=== Exercise data ===
━━━━━━━━━━━━━━━━
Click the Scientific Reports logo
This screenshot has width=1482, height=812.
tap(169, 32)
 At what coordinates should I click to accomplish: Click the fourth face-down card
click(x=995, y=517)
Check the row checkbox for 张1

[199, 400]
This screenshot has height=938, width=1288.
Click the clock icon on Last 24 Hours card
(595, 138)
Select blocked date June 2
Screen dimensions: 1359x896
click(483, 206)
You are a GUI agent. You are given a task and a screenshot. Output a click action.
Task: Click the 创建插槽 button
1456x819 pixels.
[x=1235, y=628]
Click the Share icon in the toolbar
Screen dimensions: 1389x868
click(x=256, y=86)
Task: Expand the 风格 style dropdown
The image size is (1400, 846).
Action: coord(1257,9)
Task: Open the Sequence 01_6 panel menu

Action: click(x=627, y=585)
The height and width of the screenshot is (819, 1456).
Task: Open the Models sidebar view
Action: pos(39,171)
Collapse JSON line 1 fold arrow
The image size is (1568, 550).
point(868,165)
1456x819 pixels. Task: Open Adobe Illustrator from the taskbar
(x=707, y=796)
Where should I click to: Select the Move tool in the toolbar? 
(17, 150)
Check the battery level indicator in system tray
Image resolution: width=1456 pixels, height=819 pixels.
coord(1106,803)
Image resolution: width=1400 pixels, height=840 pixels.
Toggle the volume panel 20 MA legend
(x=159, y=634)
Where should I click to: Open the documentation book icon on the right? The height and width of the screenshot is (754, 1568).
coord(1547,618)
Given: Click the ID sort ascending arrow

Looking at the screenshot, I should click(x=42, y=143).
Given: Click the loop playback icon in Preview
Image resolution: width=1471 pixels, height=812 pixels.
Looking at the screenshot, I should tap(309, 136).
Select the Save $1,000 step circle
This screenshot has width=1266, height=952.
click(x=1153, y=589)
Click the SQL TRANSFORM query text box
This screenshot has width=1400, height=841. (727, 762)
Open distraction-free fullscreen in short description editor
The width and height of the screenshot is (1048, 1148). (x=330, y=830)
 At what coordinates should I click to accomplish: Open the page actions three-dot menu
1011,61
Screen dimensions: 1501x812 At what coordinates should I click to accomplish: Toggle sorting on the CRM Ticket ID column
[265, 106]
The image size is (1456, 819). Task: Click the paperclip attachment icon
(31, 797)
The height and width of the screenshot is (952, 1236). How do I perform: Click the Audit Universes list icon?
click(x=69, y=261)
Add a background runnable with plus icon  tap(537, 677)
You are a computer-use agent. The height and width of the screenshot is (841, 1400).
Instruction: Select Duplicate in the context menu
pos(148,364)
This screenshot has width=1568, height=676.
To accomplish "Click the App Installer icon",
━━━━━━━━━━━━━━━━
=== Instructions to follow ===
Reproduce the records above word for word.

=== Response to this exercise ===
Click the Scientific Reports logo
This screenshot has width=1482, height=812.
tap(169, 32)
 At what coordinates should I click to accomplish: Click the fourth face-down card
click(x=995, y=517)
Check the row checkbox for 张1

[199, 400]
This screenshot has height=938, width=1288.
Click the clock icon on Last 24 Hours card
(595, 138)
Select blocked date June 2
Screen dimensions: 1359x896
click(483, 206)
You are a GUI agent. You are given a task and a screenshot. Output a click action.
Task: Click the 创建插槽 button
1456x819 pixels.
[x=1235, y=628]
Click the Share icon in the toolbar
Screen dimensions: 1389x868
click(x=256, y=86)
Task: Expand the 风格 style dropdown
The image size is (1400, 846).
Action: coord(1257,9)
Task: Open the Sequence 01_6 panel menu

Action: click(x=627, y=585)
The height and width of the screenshot is (819, 1456).
Task: Open the Models sidebar view
Action: pos(39,171)
Collapse JSON line 1 fold arrow
The image size is (1568, 550).
point(868,165)
1456x819 pixels. Task: Open Adobe Illustrator from the taskbar
(x=707, y=796)
Where should I click to: Select the Move tool in the toolbar? 
(17, 150)
Check the battery level indicator in system tray
Image resolution: width=1456 pixels, height=819 pixels.
coord(1106,803)
Image resolution: width=1400 pixels, height=840 pixels.
Toggle the volume panel 20 MA legend
(x=159, y=634)
Where should I click to: Open the documentation book icon on the right? The height and width of the screenshot is (754, 1568).
coord(1547,618)
Given: Click the ID sort ascending arrow

Looking at the screenshot, I should click(x=42, y=143).
Given: Click the loop playback icon in Preview
Image resolution: width=1471 pixels, height=812 pixels.
Looking at the screenshot, I should tap(309, 136).
Select the Save $1,000 step circle
This screenshot has width=1266, height=952.
click(x=1153, y=589)
Click the SQL TRANSFORM query text box
This screenshot has width=1400, height=841. (727, 762)
Open distraction-free fullscreen in short description editor
The width and height of the screenshot is (1048, 1148). (x=330, y=830)
 At what coordinates should I click to accomplish: Open the page actions three-dot menu
1011,61
Screen dimensions: 1501x812 At what coordinates should I click to accomplish: Toggle sorting on the CRM Ticket ID column
[265, 106]
The image size is (1456, 819). Task: Click the paperclip attachment icon
(31, 797)
The height and width of the screenshot is (952, 1236). How do I perform: Click the Audit Universes list icon?
click(x=69, y=261)
Add a background runnable with plus icon  tap(537, 677)
You are a computer-use agent. The height and width of the screenshot is (841, 1400).
Instruction: Select Duplicate in the context menu
pos(148,364)
This screenshot has width=1568, height=676.
To accomplish "Click the App Installer icon",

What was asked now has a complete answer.